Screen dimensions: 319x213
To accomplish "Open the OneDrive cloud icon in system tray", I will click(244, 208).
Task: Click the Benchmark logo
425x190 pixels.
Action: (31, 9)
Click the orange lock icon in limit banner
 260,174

* * *

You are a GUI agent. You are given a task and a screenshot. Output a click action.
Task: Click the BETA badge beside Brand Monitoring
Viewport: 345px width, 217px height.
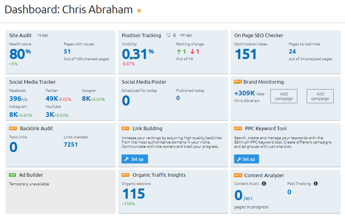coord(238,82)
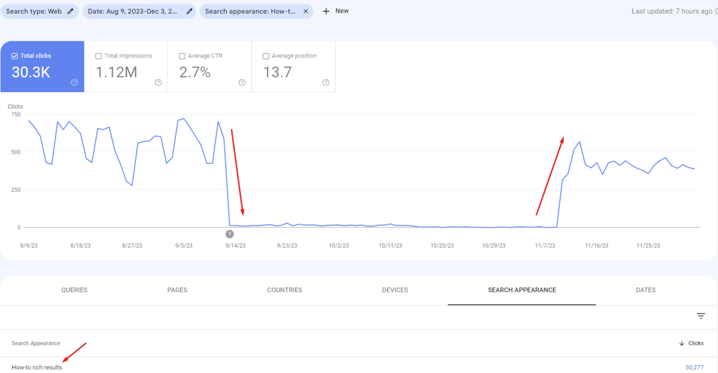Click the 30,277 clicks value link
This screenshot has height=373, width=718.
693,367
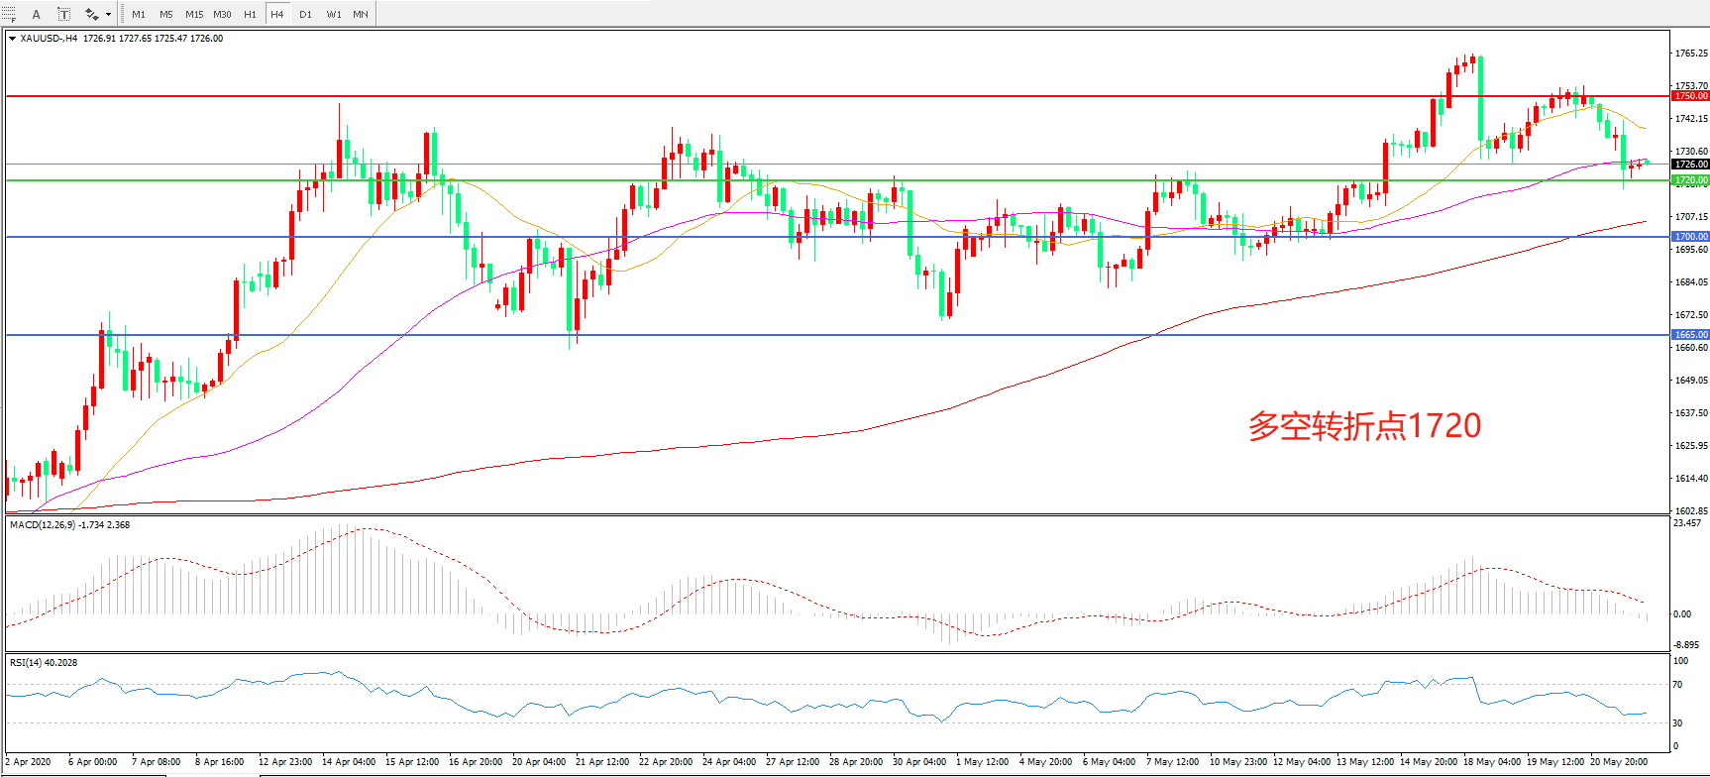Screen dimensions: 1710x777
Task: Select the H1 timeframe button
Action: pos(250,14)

== Goal ==
Copy out, word for word, the lines of the records between the line holding "You are a GUI" and the line holding "Action: pos(250,14)", inclusive. Leave the pictures out of the copy.

== Answer for this exercise ==
You are a GUI agent. You are given a task and a screenshot. Output a click action.
Task: Click the BETA badge beside Brand Monitoring
Viewport: 345px width, 217px height.
coord(238,82)
Click the 30,277 clicks value link
This screenshot has height=373, width=718.
693,367
Screen dimensions: 1710x777
Task: Select the H1 timeframe button
Action: pos(250,14)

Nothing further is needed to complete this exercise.